Studies: Women in American Intellectual History of the Twentieth Century

Course Description - The course is an exploration of the history of American women intellectuals and their legacy. By intellectual history, I mean the history of ideas, the life-cycles of ideas, and the inquiry of why some ideas work (i.e. are enacted into policy, or embraced buy the public at large) and why some don't. This course is reading intensive, and it demands a familiarity with major events in American history of the twentieth century, as well as historical theories and structures. The course's reading list stems from a diverse source of arguments, and the authors come from equally varied backgrounds in American society. We will discuss the content and merit of these ideas, as a part of an investigation of why they succeeded or failed.
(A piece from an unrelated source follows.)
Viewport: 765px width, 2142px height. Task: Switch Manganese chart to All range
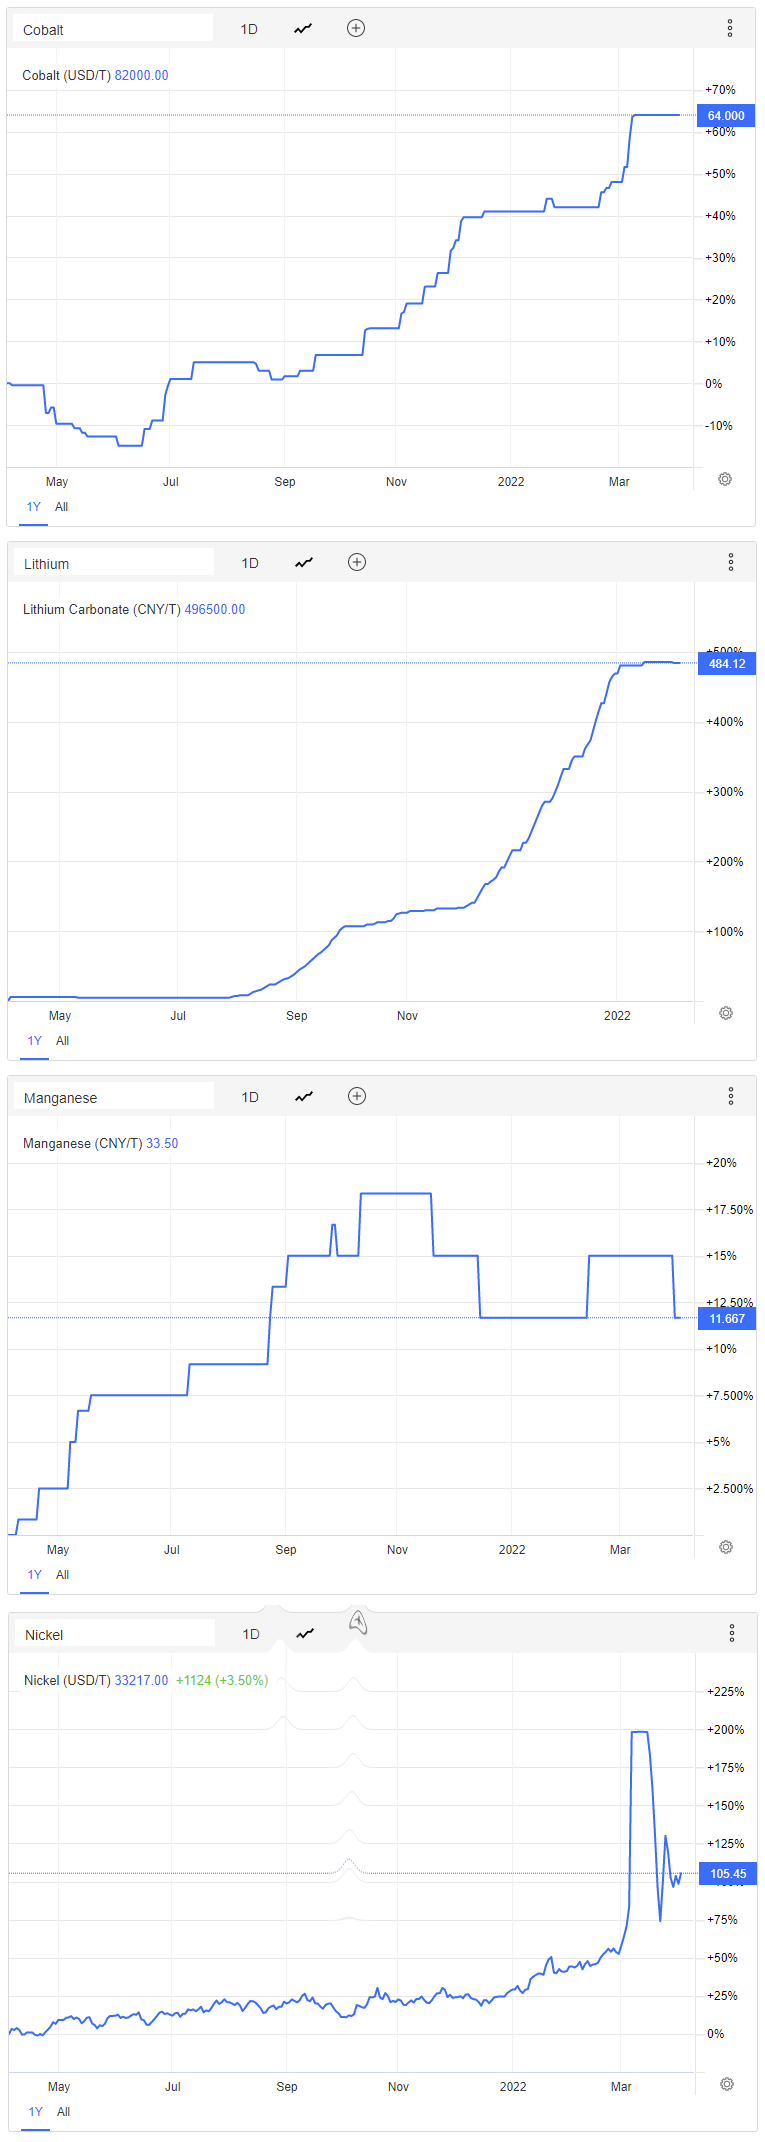pyautogui.click(x=62, y=1575)
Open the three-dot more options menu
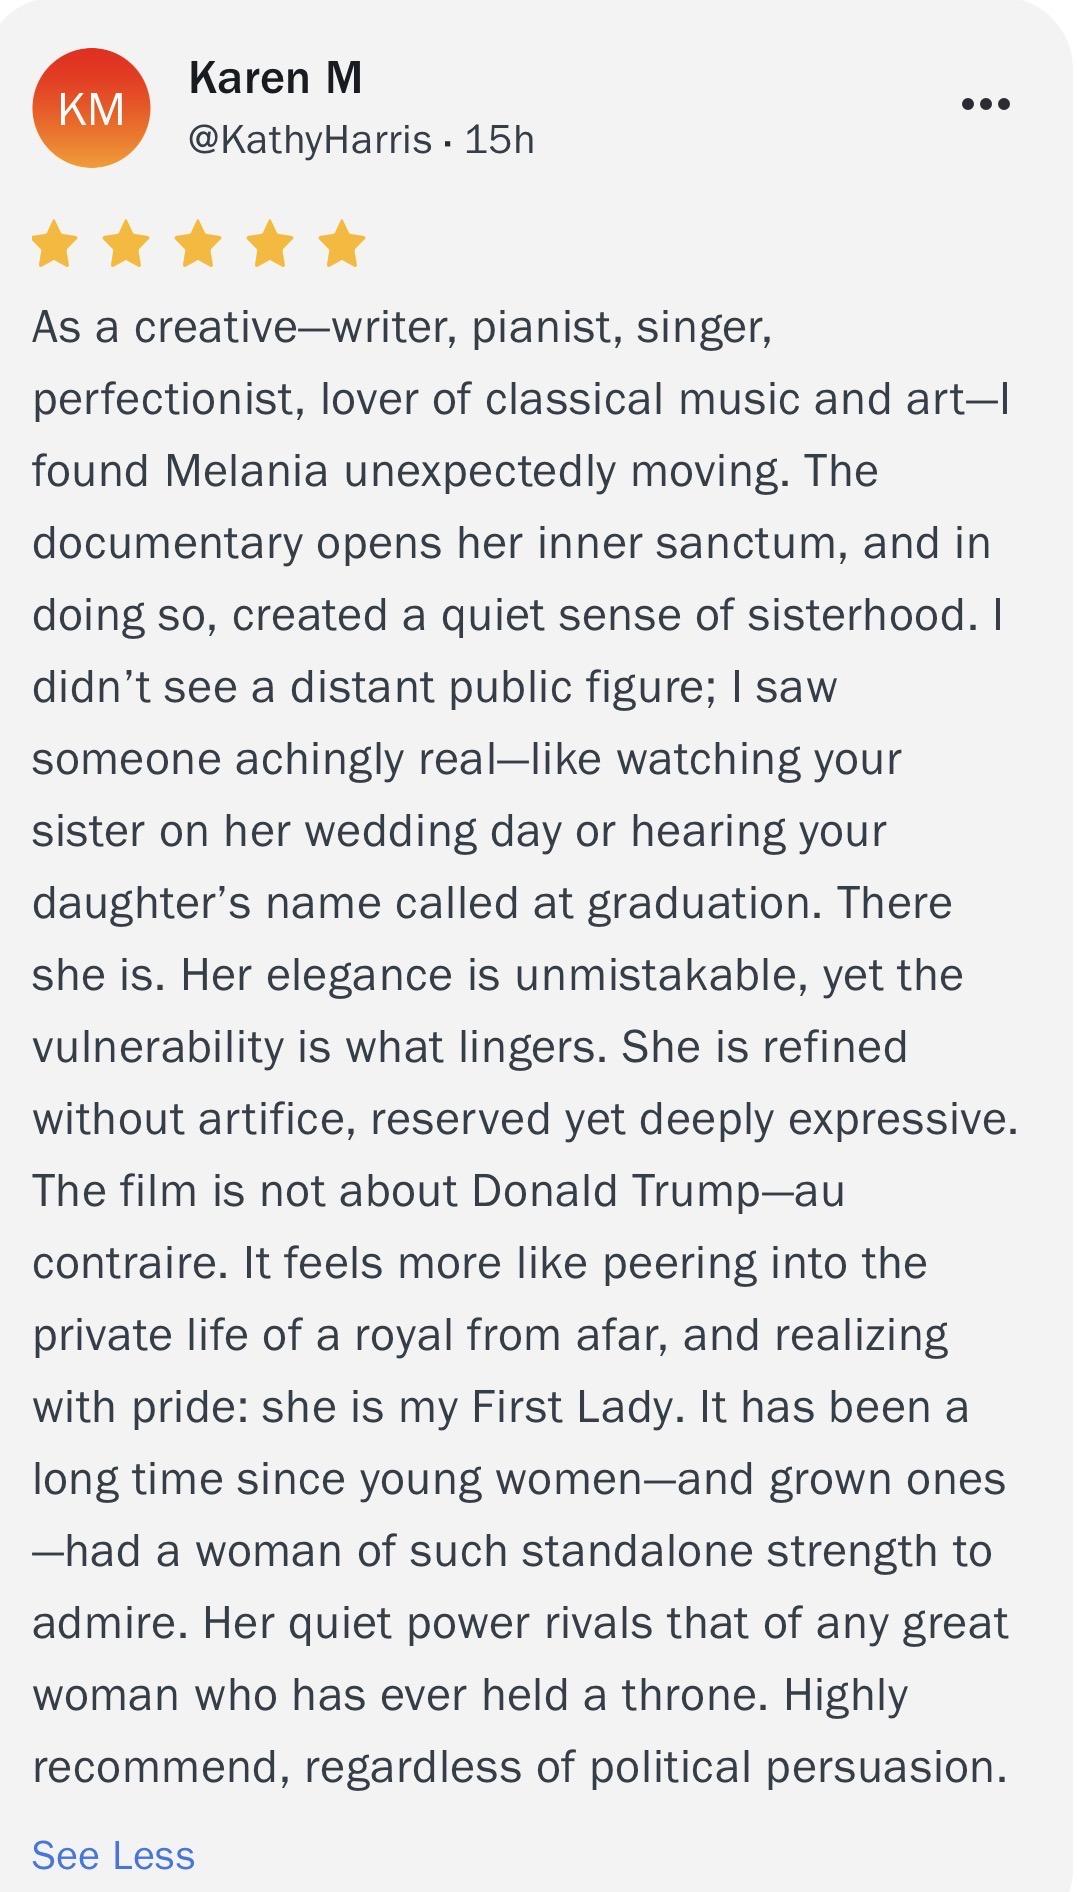1077x1892 pixels. tap(985, 104)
Course requirements - two papers, one five to six page paper on any issue presented in the readings; and one eight-to-ten page paper any issue of your choice which directly relates to women in American intellectual history. Since much of the reading comprises one or two chapters from several works, I will reserve as many copies as possible in the library.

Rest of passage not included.